* Exercise directions: Transcribe every item below word for word, without changing a single character.
•••
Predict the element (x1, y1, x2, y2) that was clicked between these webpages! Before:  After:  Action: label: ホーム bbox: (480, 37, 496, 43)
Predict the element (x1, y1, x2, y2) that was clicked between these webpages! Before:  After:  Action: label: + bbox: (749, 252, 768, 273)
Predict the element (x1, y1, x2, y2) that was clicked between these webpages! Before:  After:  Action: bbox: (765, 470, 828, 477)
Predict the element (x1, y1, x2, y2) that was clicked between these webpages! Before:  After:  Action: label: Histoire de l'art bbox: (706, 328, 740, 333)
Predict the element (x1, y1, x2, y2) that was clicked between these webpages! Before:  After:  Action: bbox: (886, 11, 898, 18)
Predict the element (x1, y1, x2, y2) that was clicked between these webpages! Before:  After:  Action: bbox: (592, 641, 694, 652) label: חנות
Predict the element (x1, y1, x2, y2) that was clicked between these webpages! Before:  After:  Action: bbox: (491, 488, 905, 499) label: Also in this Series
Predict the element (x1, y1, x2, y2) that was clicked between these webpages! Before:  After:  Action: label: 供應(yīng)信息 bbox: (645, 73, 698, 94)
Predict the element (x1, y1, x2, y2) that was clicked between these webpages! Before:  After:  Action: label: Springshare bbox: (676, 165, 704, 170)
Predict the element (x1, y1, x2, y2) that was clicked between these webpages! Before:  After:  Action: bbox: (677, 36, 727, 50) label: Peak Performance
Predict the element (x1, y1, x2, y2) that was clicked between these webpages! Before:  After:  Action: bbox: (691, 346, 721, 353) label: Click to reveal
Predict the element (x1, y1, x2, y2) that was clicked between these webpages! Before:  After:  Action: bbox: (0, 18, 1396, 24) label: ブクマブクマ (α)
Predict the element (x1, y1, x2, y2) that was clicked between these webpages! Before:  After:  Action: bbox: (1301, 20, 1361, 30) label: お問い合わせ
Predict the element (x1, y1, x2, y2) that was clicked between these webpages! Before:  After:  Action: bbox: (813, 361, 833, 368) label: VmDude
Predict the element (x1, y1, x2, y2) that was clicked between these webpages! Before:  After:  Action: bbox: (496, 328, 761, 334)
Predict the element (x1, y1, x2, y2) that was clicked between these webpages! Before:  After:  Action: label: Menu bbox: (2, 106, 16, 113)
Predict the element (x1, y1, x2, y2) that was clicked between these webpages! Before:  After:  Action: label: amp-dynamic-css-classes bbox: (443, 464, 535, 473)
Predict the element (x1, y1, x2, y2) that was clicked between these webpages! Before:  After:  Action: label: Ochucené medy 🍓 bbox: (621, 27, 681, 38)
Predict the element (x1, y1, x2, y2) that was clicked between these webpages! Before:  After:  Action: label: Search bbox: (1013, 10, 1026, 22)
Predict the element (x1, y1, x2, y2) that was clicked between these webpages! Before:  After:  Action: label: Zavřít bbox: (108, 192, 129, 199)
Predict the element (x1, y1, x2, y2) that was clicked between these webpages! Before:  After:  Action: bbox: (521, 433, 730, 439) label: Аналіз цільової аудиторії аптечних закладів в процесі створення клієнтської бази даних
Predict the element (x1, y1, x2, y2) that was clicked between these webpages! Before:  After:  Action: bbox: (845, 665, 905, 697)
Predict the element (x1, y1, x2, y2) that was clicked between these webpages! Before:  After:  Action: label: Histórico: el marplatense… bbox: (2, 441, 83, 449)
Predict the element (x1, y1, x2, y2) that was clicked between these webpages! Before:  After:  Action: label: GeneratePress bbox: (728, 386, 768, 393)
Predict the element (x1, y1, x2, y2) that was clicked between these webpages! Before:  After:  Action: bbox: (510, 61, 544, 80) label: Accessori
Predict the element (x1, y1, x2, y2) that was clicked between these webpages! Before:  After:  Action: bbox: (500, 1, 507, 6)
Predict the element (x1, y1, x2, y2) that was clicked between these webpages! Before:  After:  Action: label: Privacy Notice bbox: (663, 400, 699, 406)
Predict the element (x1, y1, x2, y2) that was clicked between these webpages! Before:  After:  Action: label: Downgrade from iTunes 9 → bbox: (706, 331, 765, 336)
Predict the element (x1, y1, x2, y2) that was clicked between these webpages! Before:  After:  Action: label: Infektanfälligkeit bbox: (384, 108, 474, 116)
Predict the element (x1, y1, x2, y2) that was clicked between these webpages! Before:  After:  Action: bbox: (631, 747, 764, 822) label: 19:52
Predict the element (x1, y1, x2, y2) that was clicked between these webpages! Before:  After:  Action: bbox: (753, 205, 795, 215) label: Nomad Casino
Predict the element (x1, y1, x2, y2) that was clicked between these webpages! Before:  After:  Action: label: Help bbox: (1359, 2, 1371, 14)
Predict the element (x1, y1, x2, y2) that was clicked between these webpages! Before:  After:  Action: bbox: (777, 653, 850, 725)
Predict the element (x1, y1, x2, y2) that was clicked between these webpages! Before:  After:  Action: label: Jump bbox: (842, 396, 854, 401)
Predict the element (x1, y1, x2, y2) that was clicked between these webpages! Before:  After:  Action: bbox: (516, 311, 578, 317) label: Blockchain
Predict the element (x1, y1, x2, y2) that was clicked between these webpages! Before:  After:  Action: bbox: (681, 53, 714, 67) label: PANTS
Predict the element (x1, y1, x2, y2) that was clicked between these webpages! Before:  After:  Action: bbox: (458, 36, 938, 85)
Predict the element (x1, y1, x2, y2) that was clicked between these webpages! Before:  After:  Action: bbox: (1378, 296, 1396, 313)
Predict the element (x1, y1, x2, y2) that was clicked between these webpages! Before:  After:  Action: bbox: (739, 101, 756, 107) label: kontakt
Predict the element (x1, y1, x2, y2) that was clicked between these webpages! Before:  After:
•••
* Correct answer:
Predict the element (x1, y1, x2, y2) that was clicked between these webpages! Before:  After:  Action: label: ホーム bbox: (480, 37, 496, 43)
Predict the element (x1, y1, x2, y2) that was clicked between these webpages! Before:  After:  Action: label: + bbox: (749, 252, 768, 273)
Predict the element (x1, y1, x2, y2) that was clicked between these webpages! Before:  After:  Action: bbox: (765, 470, 828, 477)
Predict the element (x1, y1, x2, y2) that was clicked between these webpages! Before:  After:  Action: label: Histoire de l'art bbox: (706, 328, 740, 333)
Predict the element (x1, y1, x2, y2) that was clicked between these webpages! Before:  After:  Action: bbox: (886, 11, 898, 18)
Predict the element (x1, y1, x2, y2) that was clicked between these webpages! Before:  After:  Action: bbox: (592, 641, 694, 652) label: חנות
Predict the element (x1, y1, x2, y2) that was clicked between these webpages! Before:  After:  Action: bbox: (491, 488, 905, 499) label: Also in this Series
Predict the element (x1, y1, x2, y2) that was clicked between these webpages! Before:  After:  Action: label: 供應(yīng)信息 bbox: (645, 73, 698, 94)
Predict the element (x1, y1, x2, y2) that was clicked between these webpages! Before:  After:  Action: label: Springshare bbox: (676, 165, 704, 170)
Predict the element (x1, y1, x2, y2) that was clicked between these webpages! Before:  After:  Action: bbox: (677, 36, 727, 50) label: Peak Performance
Predict the element (x1, y1, x2, y2) that was clicked between these webpages! Before:  After:  Action: bbox: (691, 346, 721, 353) label: Click to reveal
Predict the element (x1, y1, x2, y2) that was clicked between these webpages! Before:  After:  Action: bbox: (0, 18, 1396, 24) label: ブクマブクマ (α)
Predict the element (x1, y1, x2, y2) that was clicked between these webpages! Before:  After:  Action: bbox: (1301, 20, 1361, 30) label: お問い合わせ
Predict the element (x1, y1, x2, y2) that was clicked between these webpages! Before:  After:  Action: bbox: (813, 361, 833, 368) label: VmDude
Predict the element (x1, y1, x2, y2) that was clicked between these webpages! Before:  After:  Action: bbox: (496, 328, 761, 334)
Predict the element (x1, y1, x2, y2) that was clicked between these webpages! Before:  After:  Action: label: Menu bbox: (2, 106, 16, 113)
Predict the element (x1, y1, x2, y2) that was clicked between these webpages! Before:  After:  Action: label: amp-dynamic-css-classes bbox: (443, 464, 535, 473)
Predict the element (x1, y1, x2, y2) that was clicked between these webpages! Before:  After:  Action: label: Ochucené medy 🍓 bbox: (621, 27, 681, 38)
Predict the element (x1, y1, x2, y2) that was clicked between these webpages! Before:  After:  Action: label: Search bbox: (1013, 10, 1026, 22)
Predict the element (x1, y1, x2, y2) that was clicked between these webpages! Before:  After:  Action: label: Zavřít bbox: (108, 192, 129, 199)
Predict the element (x1, y1, x2, y2) that was clicked between these webpages! Before:  After:  Action: bbox: (521, 433, 730, 439) label: Аналіз цільової аудиторії аптечних закладів в процесі створення клієнтської бази даних
Predict the element (x1, y1, x2, y2) that was clicked between these webpages! Before:  After:  Action: bbox: (845, 665, 905, 697)
Predict the element (x1, y1, x2, y2) that was clicked between these webpages! Before:  After:  Action: label: Histórico: el marplatense… bbox: (2, 441, 83, 449)
Predict the element (x1, y1, x2, y2) that was clicked between these webpages! Before:  After:  Action: label: GeneratePress bbox: (728, 386, 768, 393)
Predict the element (x1, y1, x2, y2) that was clicked between these webpages! Before:  After:  Action: bbox: (510, 61, 544, 80) label: Accessori
Predict the element (x1, y1, x2, y2) that was clicked between these webpages! Before:  After:  Action: bbox: (500, 1, 507, 6)
Predict the element (x1, y1, x2, y2) that was clicked between these webpages! Before:  After:  Action: label: Privacy Notice bbox: (663, 400, 699, 406)
Predict the element (x1, y1, x2, y2) that was clicked between these webpages! Before:  After:  Action: label: Downgrade from iTunes 9 → bbox: (706, 331, 765, 336)
Predict the element (x1, y1, x2, y2) that was clicked between these webpages! Before:  After:  Action: label: Infektanfälligkeit bbox: (384, 108, 474, 116)
Predict the element (x1, y1, x2, y2) that was clicked between these webpages! Before:  After:  Action: bbox: (631, 747, 764, 822) label: 19:52
Predict the element (x1, y1, x2, y2) that was clicked between these webpages! Before:  After:  Action: bbox: (753, 205, 795, 215) label: Nomad Casino
Predict the element (x1, y1, x2, y2) that was clicked between these webpages! Before:  After:  Action: label: Help bbox: (1359, 2, 1371, 14)
Predict the element (x1, y1, x2, y2) that was clicked between these webpages! Before:  After:  Action: bbox: (777, 653, 850, 725)
Predict the element (x1, y1, x2, y2) that was clicked between these webpages! Before:  After:  Action: label: Jump bbox: (842, 396, 854, 401)
Predict the element (x1, y1, x2, y2) that was clicked between these webpages! Before:  After:  Action: bbox: (516, 311, 578, 317) label: Blockchain
Predict the element (x1, y1, x2, y2) that was clicked between these webpages! Before:  After:  Action: bbox: (681, 53, 714, 67) label: PANTS
Predict the element (x1, y1, x2, y2) that was clicked between these webpages! Before:  After:  Action: bbox: (458, 36, 938, 85)
Predict the element (x1, y1, x2, y2) that was clicked between these webpages! Before:  After:  Action: bbox: (1378, 296, 1396, 313)
Predict the element (x1, y1, x2, y2) that was clicked between these webpages! Before:  After:  Action: bbox: (739, 101, 756, 107) label: kontakt
Predict the element (x1, y1, x2, y2) that was clicked between these webpages! Before:  After:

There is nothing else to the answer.